Amway Australia
- Type: Private
- Industry: Multi-level marketing
- Founded: 1971; 55 years ago
- Headquarters: Chatswood, New South Wales, Australia
- Parent: Amway
- Website: amway.com.au

= Amway Australia =

Amway Australia is the affiliate of the United States company Amway that serves Australia and New Zealand. The company began in 1971. Amway Australia is a multi-level marketing firm.

==History==
Amway Australia opened in April 1971 and was Amway's first market outside of North America. The company launched quickly, registering more than 400 distributors in its first month of operation, however sales soon stagnated. Investigations revealed problems with quality control at local manufacturers and the decision was made to manufacture and ship products from Amway headquarters in the US. By 1993, wholesale sales had reached A$148 million. In that year Amway Australia became part of the publicly listed company, Amway Asia Pacific, and by 1998 sales had reached A$198 million, with more than 100,000 distributors marketing over 2,500 products. In 2000 Amway Asia Pacific returned to private ownership by New AAP Limited, a Bermuda corporation.

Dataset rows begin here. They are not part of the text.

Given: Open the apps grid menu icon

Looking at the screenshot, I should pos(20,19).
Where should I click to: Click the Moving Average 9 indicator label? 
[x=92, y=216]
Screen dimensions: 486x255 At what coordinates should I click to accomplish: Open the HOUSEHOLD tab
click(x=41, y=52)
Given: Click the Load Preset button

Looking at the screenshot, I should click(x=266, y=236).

In March 1998, Amway Australia launched its first internet based ordering system (ELVIS - Electronic Link Via Internet Services), and processed $15.9 million in sales in July 1998. In April 2000 ELVIS was replaced by a2k and Amway Australia became one of the first Amway affiliates to introduce a new business model, dubbed IMC (where the "I" stands for Independent Business Owner [IBO], the "M" stands for a new Member classification, and "C" stands for Client). Along with Amway products, the new portal provided access to various partner company products, including IBM, Petals, R. M. Williams, Blue Star Office Supplies, and AFS Financial services. In 2000 it was reported that Amway was the largest direct selling company in the Australian region with annual turnover of more than $170 million and a network of 100,000 home-based distributors. Thirty percent of products sold by Amway Australia come from Australian suppliers, with the rest from Amway factories in the US, Europe, and Asia.

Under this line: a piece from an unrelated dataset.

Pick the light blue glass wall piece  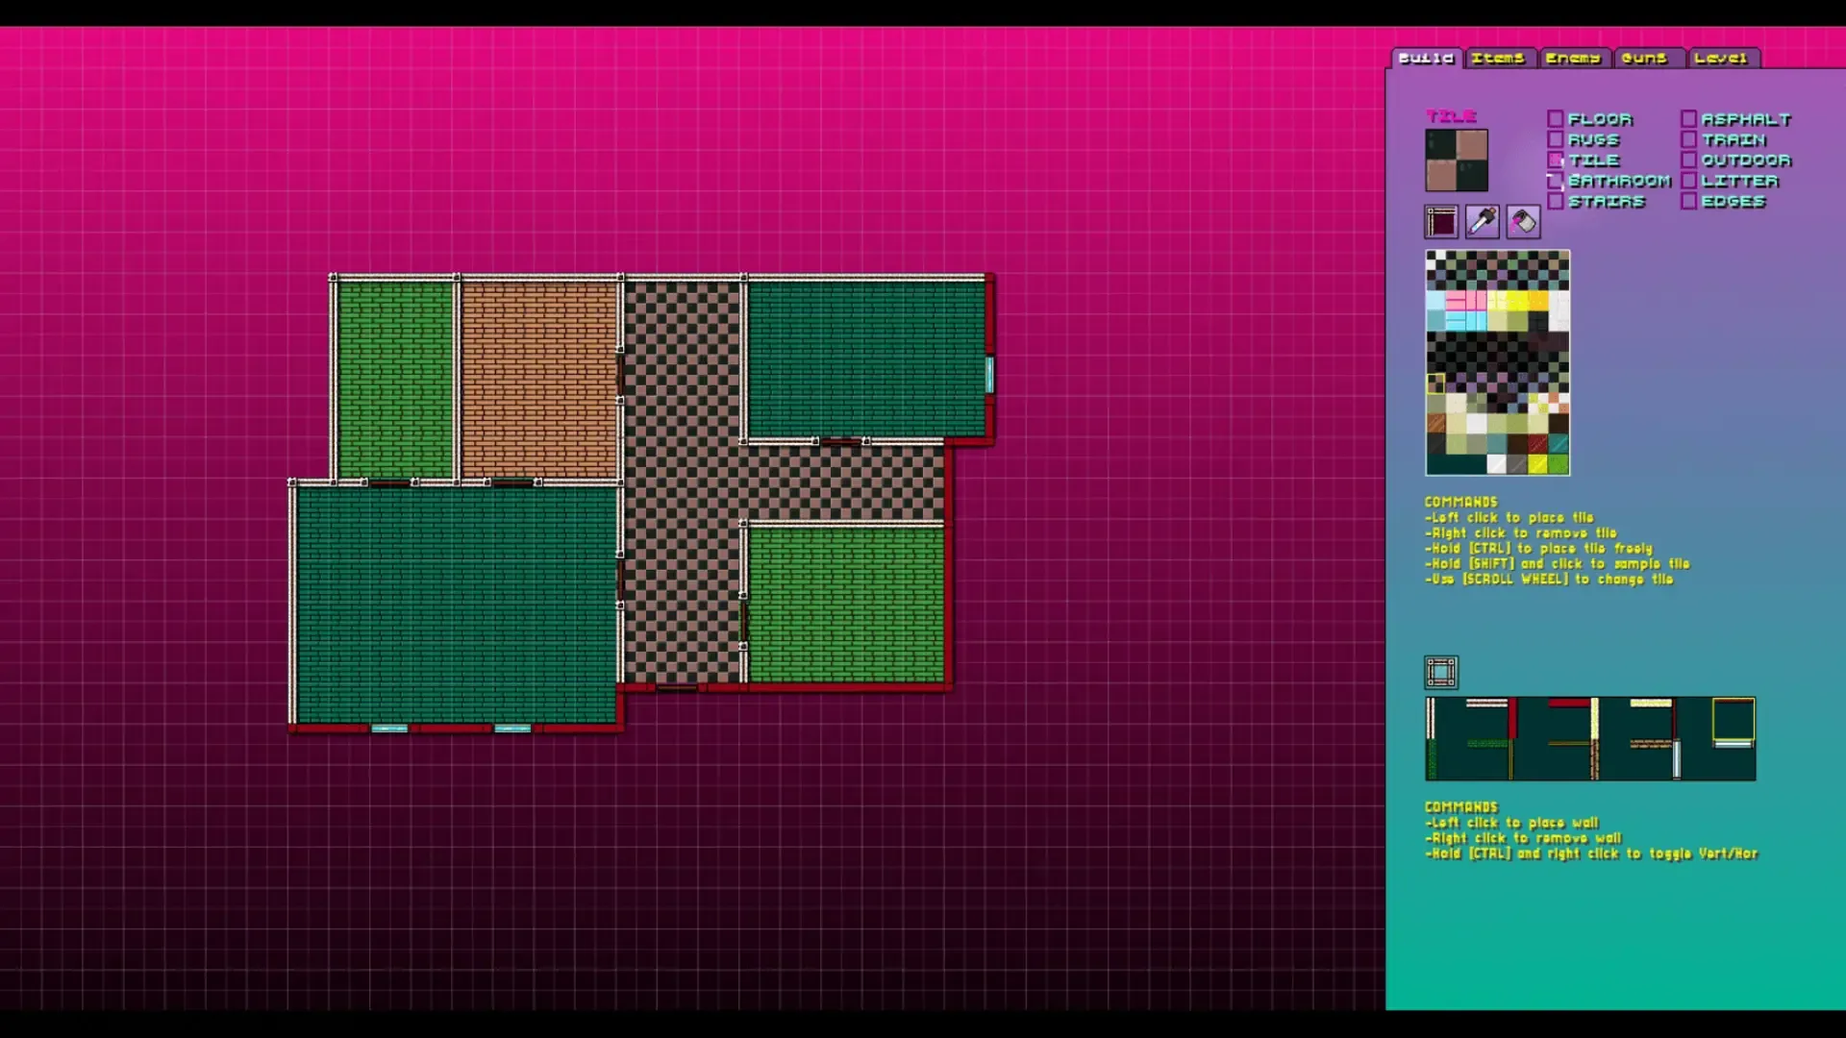pos(1677,758)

By 2010, 40% of people joining Amway Australia were under the age of 30 and the company had embraced social media such as Facebook and Twitter as part of their sales and communications processes, as well as increasing brand marketing efforts through the signing of endorsement deals with swimmer Libby Trickett and Australian cricketer Adam Gilchrist as "Ambassadors".

==Local operations==
Amway Australia has one business centre in Castle Hill, New South Wales.

==Controversy==
The "direct selling" company has been dogged by allegations of being an illegal pyramid scheme for decades. The president of Amway has stated to Australian media that "this is old news".

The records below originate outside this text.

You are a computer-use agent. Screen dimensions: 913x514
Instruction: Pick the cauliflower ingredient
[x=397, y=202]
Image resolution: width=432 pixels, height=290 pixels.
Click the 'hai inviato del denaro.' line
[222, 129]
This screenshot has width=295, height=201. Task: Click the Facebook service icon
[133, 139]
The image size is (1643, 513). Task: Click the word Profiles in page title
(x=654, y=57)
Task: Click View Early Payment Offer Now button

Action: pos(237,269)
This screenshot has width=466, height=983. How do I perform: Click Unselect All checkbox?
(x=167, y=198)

In 1994, NSW state parliamentarian Mr Scully questioned the Consumer Affairs minister whether Amway Australia's distribution practices used dishonest, unethical and inappropriate behaviour. The Minister for Consumer Affairs replied that "Complaints against Amway or Amway distributors are very few and indicate little cause for concern". Following a complaint from Amway, the department had prosecuted one Amway distributor for misleading conduct involving the potential recruitment of Amway distributors into another work-at-home scheme.

In 2003, the Australian Taxation Office challenged deductions made by Amway Australia over an 8-year period for seminar expenses in resort locations, offered as incentives to successful distributors. Amway had a partial win with the Federal Court ruling Amway was largely entitled to the deductions, however it was ruled that substantial food and drink bills associated with the seminars were not deductible. In 2004, this ruling was overturned and the deductions were allowed in full because it was a serious business occasion.